The share of zeros, however, is something to consider. For the `fit` phase, only 14% of the values have a value different from zero. For the `predict` phase, this share is 12%. Both values are less than the share found in the full dataset, which is around ~17%.

Is it possible that the "stacking part" is making the model drop its performance? **It might be worthy to check a pure `BinaryRelevance` output**.

At first, iy might be tempting to think that the problem is the dataset being used. But remember that in the first notebook, we conduct a very similar test, comparing the output of `BinaryRelevance` and `BasicStacking`, and the results were identical for all datasets tested.

### Fourth test: testing a pure `BinaryRelevance` model

~A pure `BinaryRelevance` manages to be _worse_ than the first layer of the `BasicStacking` model. This is really weird. It only gets 901 labels, instead of 1019.~ A pure `BinaryRelevance` is performing exactly equal to the first layer of the `BasicStacking`, which is actually expected. What is weird is that the number of labels found is exactly the same: 901. **What is weird is that both the first and second layer return the exact same number of labels, regardless of the extra features being added to the second layer.**

Could it be something with the `random_stage`? **But even after changing the `random_state` to absurd numbers, the results are always the same**. This is totally weird. It is like `SVC` is caching the results or something like that. Or maybe `BinaryRelevance` is keeping a cache of some sort. This is weird, as the source code of `scikit-multilearn` does _not_ describe any cache. It uses `copy.deepcopy`. Maybe this function is the one doing the cache thing? I made a quick Google search about this, but I found nothing conclusive.

Or maybe this is down to how `SVC` works. With all its default parameters, it really _is_ stopping at the same point. ~But why it finds more labels when being used via the `BasicStacking` model? This cannot be explained by the `SVC` internal workings alone.~ Actually it is finding the same quantity of labels. I made some confusion because I compared the labels found during `fit` to those found during `predict`. If I compare the labels from `predict` only, then the results are exactly the same.
+===+
*TASK INSTRUCTIONS:* Copy out the notes on testing `BinaryRelevance` against `BasicStacking` in full, word for word. The lines after this point were taken from a different source.

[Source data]
+===+
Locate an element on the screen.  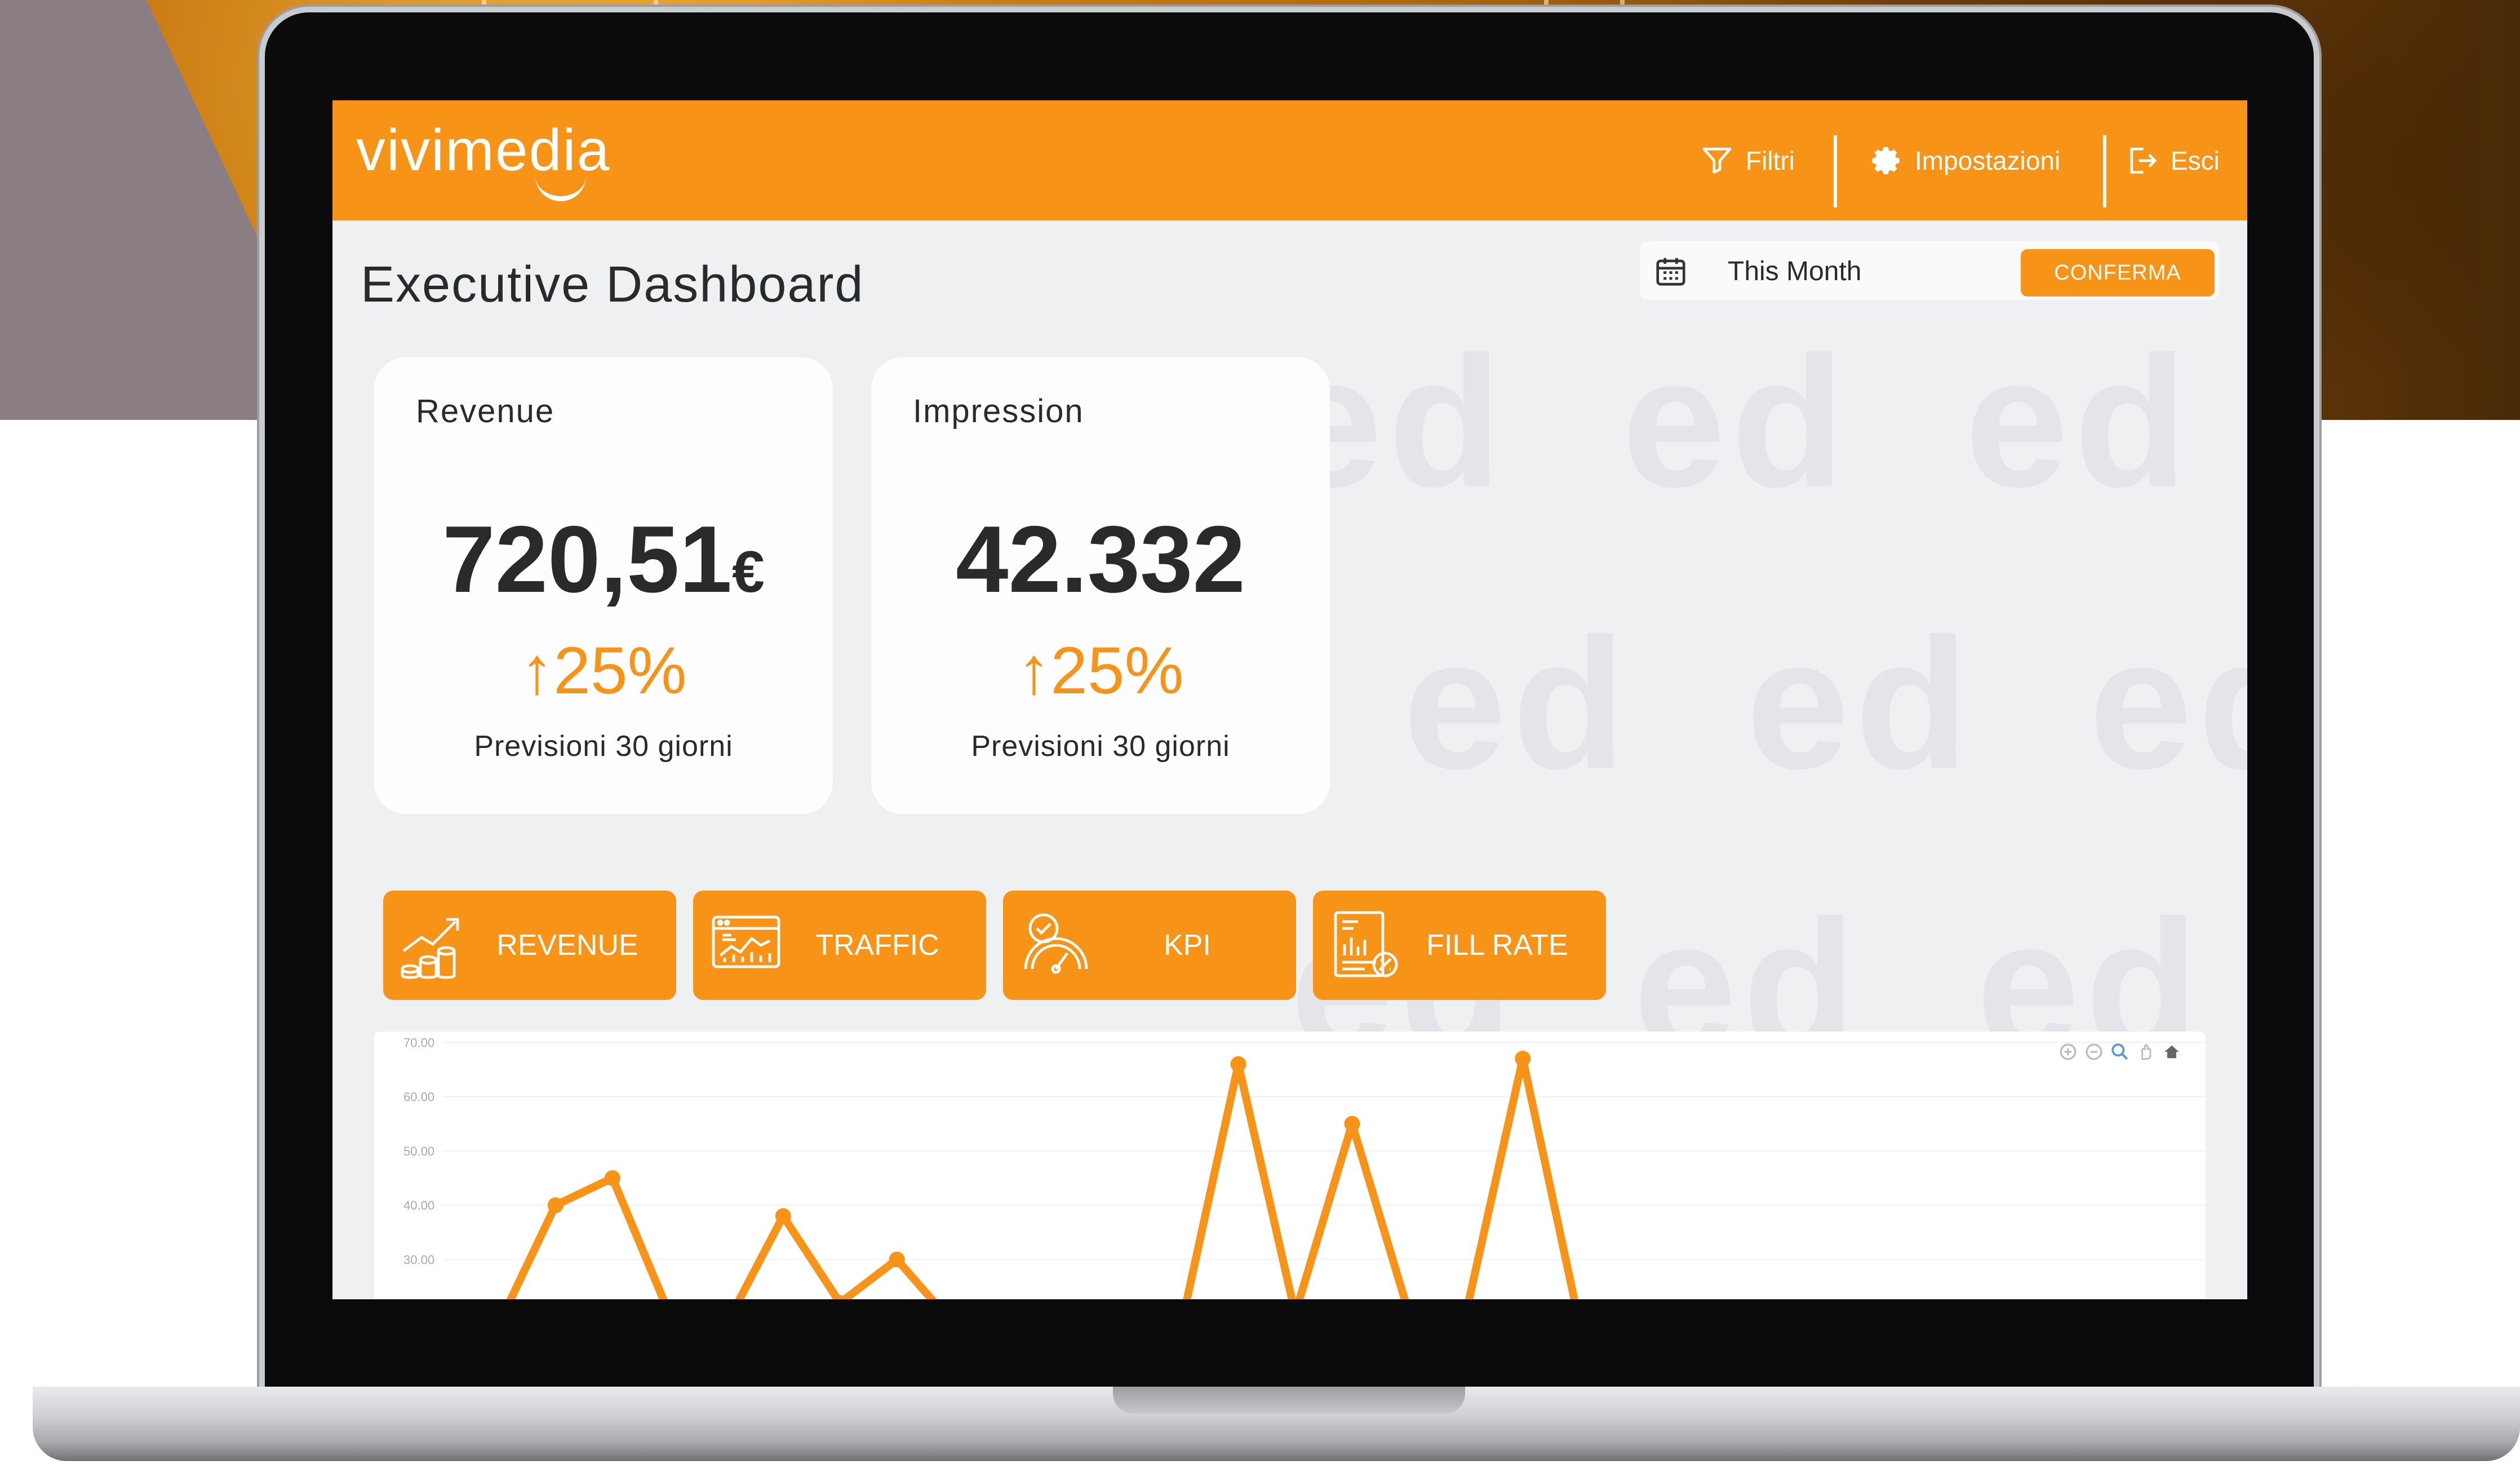
kpi-button-label: KPI is located at coordinates (1188, 946).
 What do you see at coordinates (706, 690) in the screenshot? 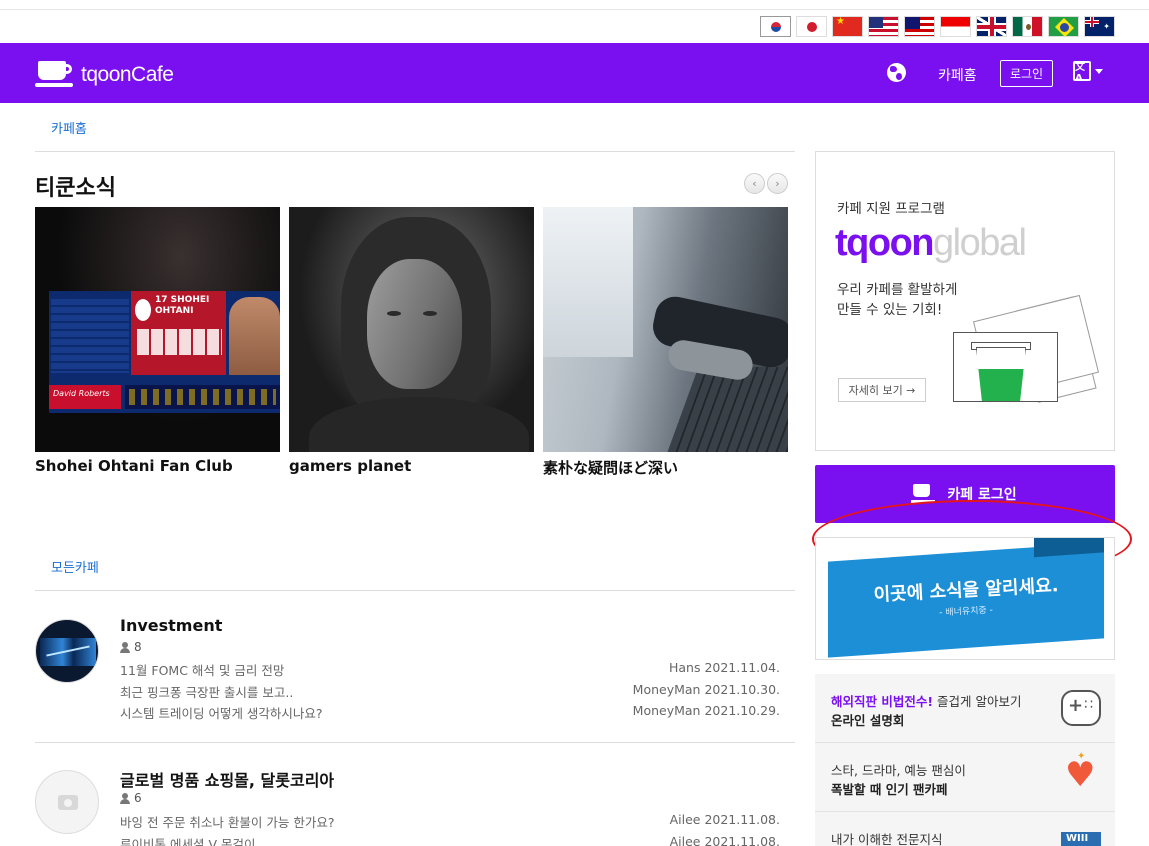
I see `post-meta: MoneyMan 2021.10.30.` at bounding box center [706, 690].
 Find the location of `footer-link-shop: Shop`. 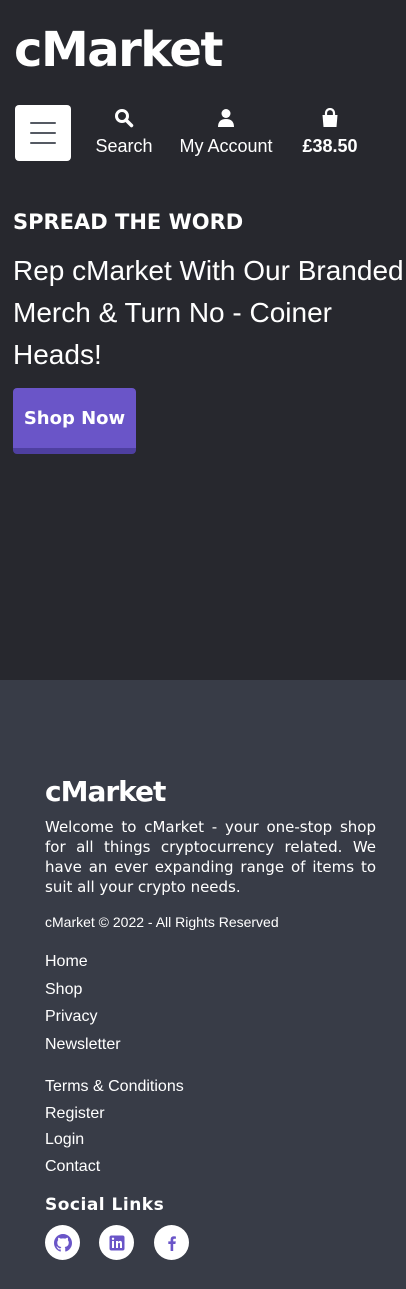

footer-link-shop: Shop is located at coordinates (83, 990).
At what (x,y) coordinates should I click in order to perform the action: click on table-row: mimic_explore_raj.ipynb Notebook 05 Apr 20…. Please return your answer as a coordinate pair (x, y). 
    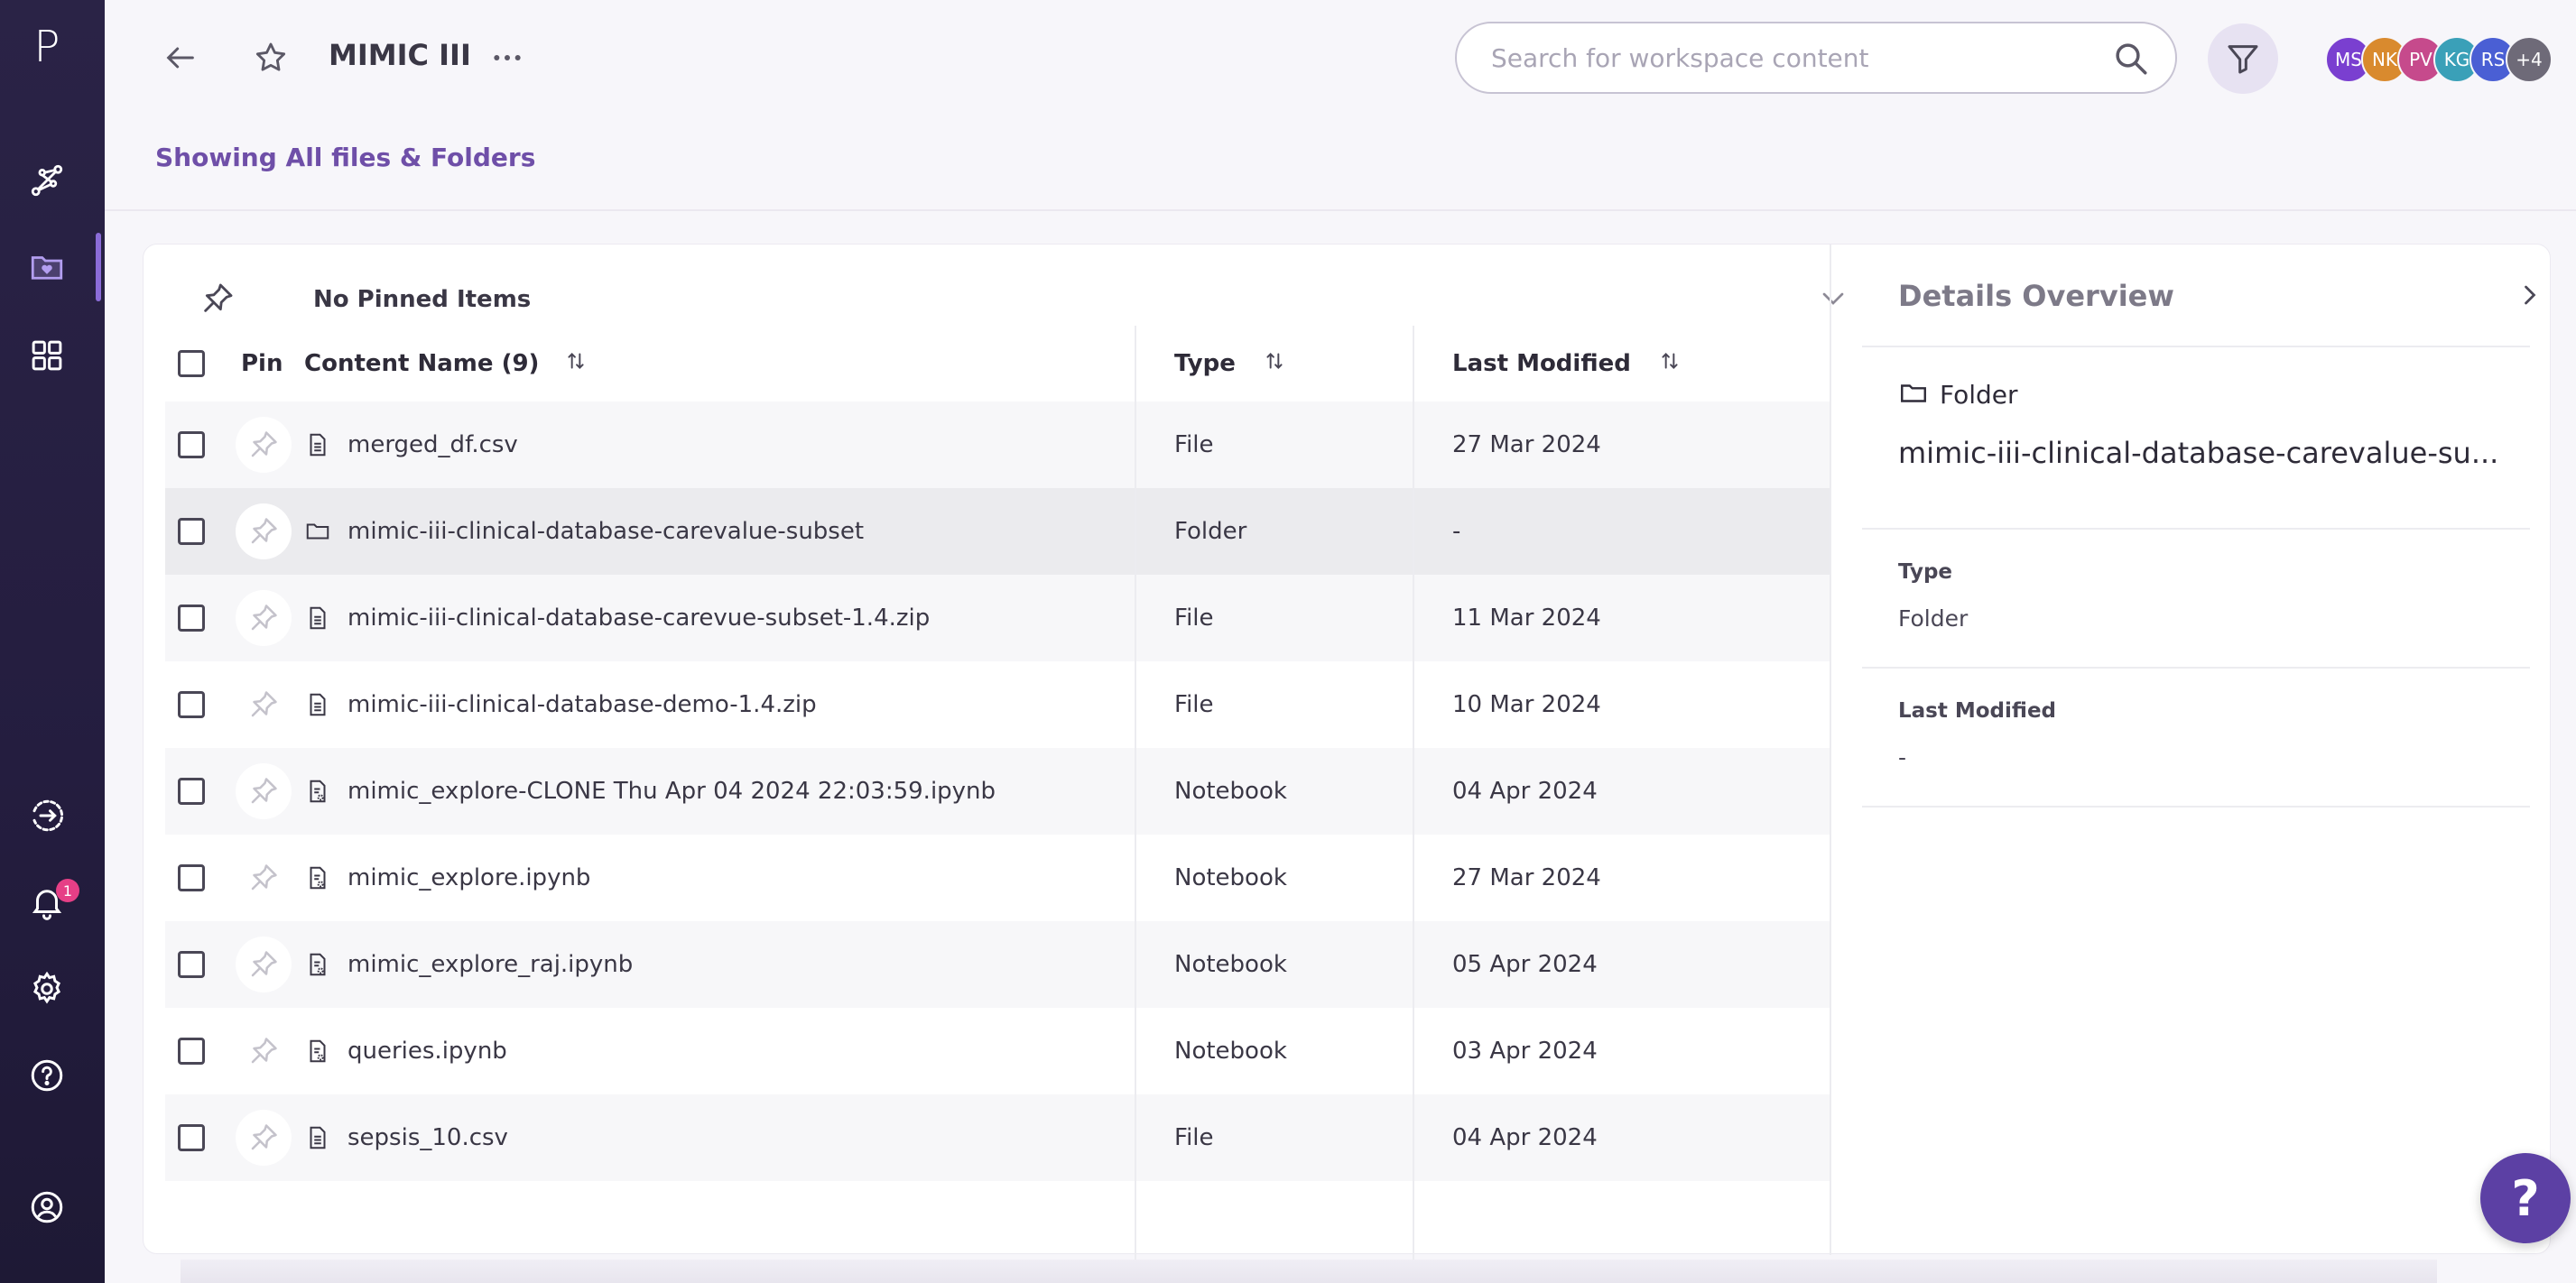
    Looking at the image, I should click on (998, 964).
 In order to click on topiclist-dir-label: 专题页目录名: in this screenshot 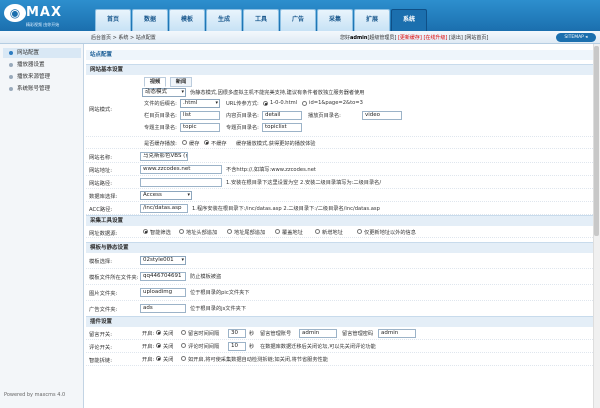, I will do `click(242, 128)`.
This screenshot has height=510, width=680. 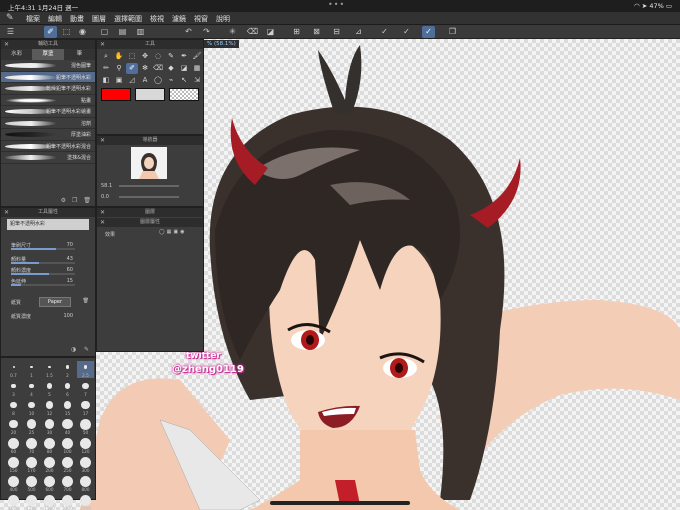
+===+
*EXPECTED ANSWER:*
The share of zeros, however, is something to consider. For the `fit` phase, only 14% of the values have a value different from zero. For the `predict` phase, this share is 12%. Both values are less than the share found in the full dataset, which is around ~17%.

Is it possible that the "stacking part" is making the model drop its performance? **It might be worthy to check a pure `BinaryRelevance` output**.

At first, iy might be tempting to think that the problem is the dataset being used. But remember that in the first notebook, we conduct a very similar test, comparing the output of `BinaryRelevance` and `BasicStacking`, and the results were identical for all datasets tested.

### Fourth test: testing a pure `BinaryRelevance` model

~A pure `BinaryRelevance` manages to be _worse_ than the first layer of the `BasicStacking` model. This is really weird. It only gets 901 labels, instead of 1019.~ A pure `BinaryRelevance` is performing exactly equal to the first layer of the `BasicStacking`, which is actually expected. What is weird is that the number of labels found is exactly the same: 901. **What is weird is that both the first and second layer return the exact same number of labels, regardless of the extra features being added to the second layer.**

Could it be something with the `random_stage`? **But even after changing the `random_state` to absurd numbers, the results are always the same**. This is totally weird. It is like `SVC` is caching the results or something like that. Or maybe `BinaryRelevance` is keeping a cache of some sort. This is weird, as the source code of `scikit-multilearn` does _not_ describe any cache. It uses `copy.deepcopy`. Maybe this function is the one doing the cache thing? I made a quick Google search about this, but I found nothing conclusive.

Or maybe this is down to how `SVC` works. With all its default parameters, it really _is_ stopping at the same point. ~But why it finds more labels when being used via the `BasicStacking` model? This cannot be explained by the `SVC` internal workings alone.~ Actually it is finding the same quantity of labels. I made some confusion because I compared the labels found during `fit` to those found during `predict`. If I compare the labels from `predict` only, then the results are exactly the same.